Just as he said, I received the package Mike sent me in the mail!!! Personalized just for me 🙂 GOD DID THIS!!!!!!!
AND to my surprise Mike even took the time to write me a letter. The first word to pop out at me in the first sentence was PATIENCE!
Man, God TRULY knew what he was doing. As I read the letter I recalled not only the chain of events, but how God was with me the entire time. How even during my lowest points and frustrations He was testing me, working in me His patience, and proving to me that He is Lord. Nobody could’ve done this but God! Not only did He teach me patience, but he blessed me with ABUNDANCE! I’m reminded of the scripture, “Now unto him that is able to do exceeding abundantly above all that we ask or think, according to the power that worketh in us” -Ephesians 3:20. God did WAY MORE than I even asked or expected. And the power of His patience was at work within me and enabled me to receive this wonderful blessing.
Before the year was up, God completed this blessing. I received my money back from Dave & Buster’s on December 19, 2016!
Yes, I wrote that with an exclamation point. It took over one month to receive it, but it happened. Delay does not mean denial. And I’m honestly grateful that it happened this way. God had to work in me something that I struggled with, and I saw first-hand how truly amazing He is to me! To think, if I got my money back within that one week I would’ve never really learned the meaning and value of patience. I would’ve missed out on seeing God at work within me and his favor for me. I would’ve missed out on receiving an unexpected abundance of blessings. God allowed Mike to be the one to pick up the phone that day and everything changed. I prayed, I listened to God, I obeyed God, I trusted God, and I saw God work a miracle!

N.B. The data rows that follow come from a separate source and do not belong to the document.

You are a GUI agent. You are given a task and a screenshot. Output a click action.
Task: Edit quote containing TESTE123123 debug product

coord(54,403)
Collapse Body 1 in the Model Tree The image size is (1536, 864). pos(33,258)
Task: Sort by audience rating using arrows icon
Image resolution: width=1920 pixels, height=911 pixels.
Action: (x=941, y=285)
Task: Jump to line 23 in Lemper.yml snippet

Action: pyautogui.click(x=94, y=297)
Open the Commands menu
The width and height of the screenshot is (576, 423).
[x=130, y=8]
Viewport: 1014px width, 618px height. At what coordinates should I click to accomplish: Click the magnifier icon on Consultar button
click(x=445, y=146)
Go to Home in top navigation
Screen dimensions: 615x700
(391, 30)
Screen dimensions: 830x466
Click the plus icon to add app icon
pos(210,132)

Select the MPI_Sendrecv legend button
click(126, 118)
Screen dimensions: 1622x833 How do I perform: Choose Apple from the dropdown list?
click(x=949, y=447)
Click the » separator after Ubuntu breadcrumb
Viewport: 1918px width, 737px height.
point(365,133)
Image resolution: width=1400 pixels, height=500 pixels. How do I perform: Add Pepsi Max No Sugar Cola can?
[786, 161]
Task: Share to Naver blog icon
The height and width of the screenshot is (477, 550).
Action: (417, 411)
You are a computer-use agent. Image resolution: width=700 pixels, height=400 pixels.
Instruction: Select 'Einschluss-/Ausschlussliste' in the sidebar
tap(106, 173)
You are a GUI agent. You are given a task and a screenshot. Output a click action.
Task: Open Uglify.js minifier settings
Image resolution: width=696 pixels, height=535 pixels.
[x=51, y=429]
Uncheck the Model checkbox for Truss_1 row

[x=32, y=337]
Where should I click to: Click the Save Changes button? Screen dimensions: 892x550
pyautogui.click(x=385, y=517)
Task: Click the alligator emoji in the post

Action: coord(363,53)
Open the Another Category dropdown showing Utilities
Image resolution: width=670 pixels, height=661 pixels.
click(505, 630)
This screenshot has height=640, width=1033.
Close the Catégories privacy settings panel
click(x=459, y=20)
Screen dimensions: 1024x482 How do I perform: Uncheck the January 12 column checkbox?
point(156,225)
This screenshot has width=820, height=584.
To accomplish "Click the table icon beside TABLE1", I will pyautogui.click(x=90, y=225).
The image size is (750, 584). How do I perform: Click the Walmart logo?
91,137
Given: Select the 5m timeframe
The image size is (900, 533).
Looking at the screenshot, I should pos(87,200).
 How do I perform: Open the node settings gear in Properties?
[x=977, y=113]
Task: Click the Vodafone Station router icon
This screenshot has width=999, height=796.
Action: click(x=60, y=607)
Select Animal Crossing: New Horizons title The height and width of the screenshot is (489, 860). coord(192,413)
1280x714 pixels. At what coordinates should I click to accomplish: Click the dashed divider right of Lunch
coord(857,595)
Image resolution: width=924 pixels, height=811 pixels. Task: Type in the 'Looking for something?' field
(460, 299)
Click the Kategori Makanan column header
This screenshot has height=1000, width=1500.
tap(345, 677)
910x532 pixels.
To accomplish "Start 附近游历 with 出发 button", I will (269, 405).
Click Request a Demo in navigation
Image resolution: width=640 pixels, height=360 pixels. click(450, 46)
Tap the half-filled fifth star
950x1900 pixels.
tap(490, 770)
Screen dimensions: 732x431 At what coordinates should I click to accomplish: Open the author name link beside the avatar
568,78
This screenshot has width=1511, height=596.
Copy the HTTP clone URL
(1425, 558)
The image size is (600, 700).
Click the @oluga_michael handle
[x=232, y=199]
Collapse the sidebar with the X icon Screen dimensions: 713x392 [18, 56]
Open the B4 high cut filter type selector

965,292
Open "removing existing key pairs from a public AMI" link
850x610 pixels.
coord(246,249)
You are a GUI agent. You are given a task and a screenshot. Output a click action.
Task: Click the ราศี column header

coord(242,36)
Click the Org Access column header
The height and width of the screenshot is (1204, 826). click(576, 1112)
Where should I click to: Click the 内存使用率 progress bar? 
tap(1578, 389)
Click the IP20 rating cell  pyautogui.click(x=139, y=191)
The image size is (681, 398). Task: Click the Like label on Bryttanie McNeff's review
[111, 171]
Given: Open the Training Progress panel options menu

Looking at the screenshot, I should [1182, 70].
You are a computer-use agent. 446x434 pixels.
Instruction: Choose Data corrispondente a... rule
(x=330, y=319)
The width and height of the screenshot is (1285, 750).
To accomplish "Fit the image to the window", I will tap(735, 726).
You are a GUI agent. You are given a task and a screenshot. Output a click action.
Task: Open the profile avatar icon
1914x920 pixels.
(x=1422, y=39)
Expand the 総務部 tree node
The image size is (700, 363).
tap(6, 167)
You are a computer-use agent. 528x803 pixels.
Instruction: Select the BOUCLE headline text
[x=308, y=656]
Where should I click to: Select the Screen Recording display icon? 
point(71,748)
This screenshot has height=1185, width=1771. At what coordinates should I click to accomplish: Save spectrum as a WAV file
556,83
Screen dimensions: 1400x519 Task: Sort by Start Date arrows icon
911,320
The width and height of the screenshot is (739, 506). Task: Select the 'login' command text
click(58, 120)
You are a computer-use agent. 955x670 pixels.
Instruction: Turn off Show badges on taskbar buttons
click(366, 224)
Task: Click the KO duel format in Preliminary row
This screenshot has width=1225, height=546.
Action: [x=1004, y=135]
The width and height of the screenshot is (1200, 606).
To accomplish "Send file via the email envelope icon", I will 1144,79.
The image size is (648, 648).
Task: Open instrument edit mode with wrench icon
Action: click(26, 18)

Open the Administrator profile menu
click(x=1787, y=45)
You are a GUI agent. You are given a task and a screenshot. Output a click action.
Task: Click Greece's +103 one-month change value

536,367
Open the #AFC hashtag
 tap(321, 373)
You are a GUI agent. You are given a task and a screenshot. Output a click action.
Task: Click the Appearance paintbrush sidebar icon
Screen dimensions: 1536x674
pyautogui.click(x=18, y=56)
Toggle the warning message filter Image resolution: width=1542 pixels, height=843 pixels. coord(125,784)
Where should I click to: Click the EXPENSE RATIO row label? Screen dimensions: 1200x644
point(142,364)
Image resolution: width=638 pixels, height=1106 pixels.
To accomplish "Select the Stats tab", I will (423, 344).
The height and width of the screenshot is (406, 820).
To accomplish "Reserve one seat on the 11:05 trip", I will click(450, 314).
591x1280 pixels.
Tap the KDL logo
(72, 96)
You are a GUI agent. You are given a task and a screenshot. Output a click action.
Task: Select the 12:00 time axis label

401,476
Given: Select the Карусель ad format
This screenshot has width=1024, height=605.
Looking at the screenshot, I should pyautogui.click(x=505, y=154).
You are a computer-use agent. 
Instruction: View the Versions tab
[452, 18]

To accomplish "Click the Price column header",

So, I say to anyone who is struggling with patience, trusting God, or even anyone who is going through a test or trial to know….let go and let God!!!!! You may not understand why certain things aren’t going they way you want or when you want, but know that God is working all things for your good. Trust me, there is a plan at work even though you can’t see it. God is omnipresent, omniscient and omnipotent. His ways and thoughts are PERFECT. He knows exactly what we need, when we need it, and how we need to get it. In the end, His purpose is to make us more like Christ. If we obey and surrender out will to God, these nine fruits of the spirit will begin to be molded and shaped within us. “But the Holy Spirit produces this kind of fruit in our lives: Love, joy, peace, patience, kindness, goodness, faithfulness, gentleness, and self-control.” -Galatians 5:22-23
Life brings various trials and tribulations, but remember my testimony and this scripture to keep you lifted:
“We can rejoice, too when we run into problems and trials, for we know that they help us develop endurance. And endurance develops strength of character, and character strengthens our confident hope…And this hope will not lead to disappointment. For we know how dearly God loves us…” -Romans 5:3-5
My Pastor, Pastor John Hannah of New Life Covenant Southeast Church in Chicago, told us that 2017 is going to be about Confident Expectancy. And I’m running into it with that powerful mindset!